Alvin didn't run and hug him the way Hiccup would hug Toothless, but he did stride forward and stroke him between the spines. Woedin loved that.
"Easy, new friend," he said in a soft voice. "You've been away on a long journey."
"We done it!" Norbert shouted with glee. "Victory over death!"
"Victory over death!" The other Hysterics shouted, swinging their axes. Some of the Outcasts took up the cry, but not many. Their dragons gave celebratory squawks at seeing one of their own.
Alvin scratched Woedin in a Whispering Death's favorite places as the dragon tested his stitches. Savage watched with cold eyes. The same look he had worn when seeing his brother call for help. Alvin hadn't made the process painless either; he had wanted Modi to suffer for having killed Woedin, even if Modi had apologized. The suffering had happened, and Modi's green eyes had clouded with dizziness. He hadn't fainted, however. Alvin had kept his iron grip and slung the changeling over his shoulder. They had left Woedin behind, since neither could carry a large Whispering Death.
"Why?" Modi had moaned with a betrayed, anguished tone. The changeling had hung from Alvin's back like a limp carrot, not even finding the strength to struggle. "WHY?"
He could have been asking many things: why had Magni allowed him to get drained, why Alvin had targeted him, why Magni was slowly killing his cousin Nephil.
"Because you gave the dragons powers they do not deserve," Magni had answered with Savage's voice, filled with arrogance and ignoring the look of betray. "And because runts like your cousin need to be culled."
Why couldn't he forget the hurt look in Modi's eyes, focused on the baby dragon whose movements grew fainter in the solid rock? The sheer belief in Magni's good nature, in that the older brother was the apple of everyone's eye? Modi had tried to KILL him when they were younger; granted, Modi kept claiming that the big crater was an accident, but no one had believed him. Magni's mother had made sure of that.
Modi had said something else, something Magni hadn't understood: "my god, my god, why have you forsaken me?" What was the changeling referring to? To Magni, or to the gods unable to act in the Archipelago? Or another obscure reference?
Woedin let off a rattling screech and took in Magni's expression, worn on Savage's face.

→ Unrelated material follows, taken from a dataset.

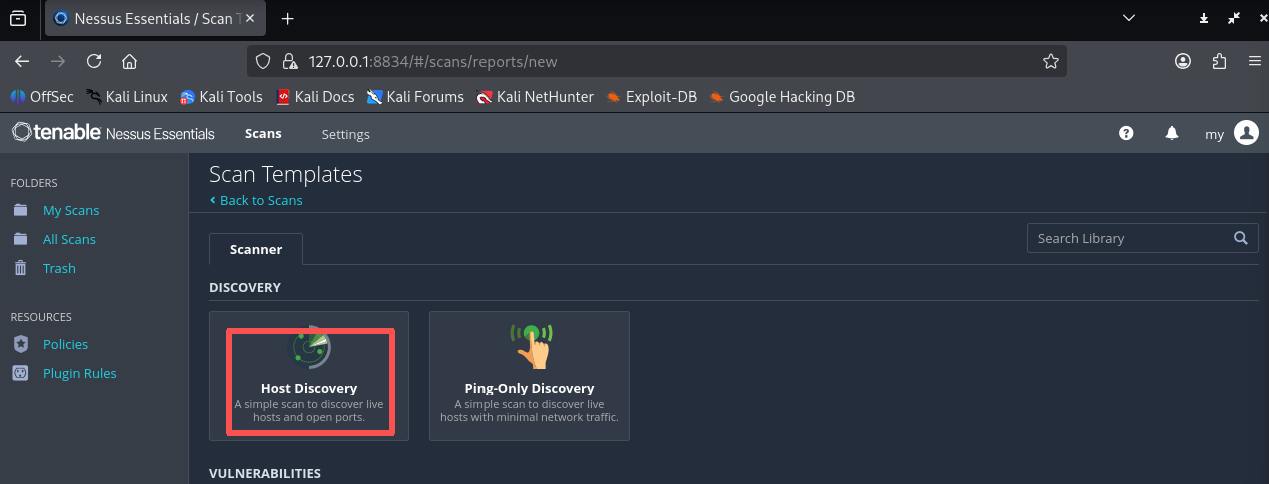Image resolution: width=1269 pixels, height=484 pixels.
Task: Follow the Back to Scans link
Action: (261, 200)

"Everything all right, Magni?" Alvin asked. "You seem troubled?"
He shook off the troubled expression and asked a more troubling question.
"Why do you want the changeling alive? He's a runt, and runts don't deserve to live."
"Runts are useful little creatures," Alvin explained. "Your brother's only going to regain his power. Besides, you can't kill a child who's destined to rebuild a destroyed world. That only leads to a downfall."
He offered a blunt nod. "You are a wise man, Alvin of Outcast Island."
"I couldn't agree more," the larger man chuckled.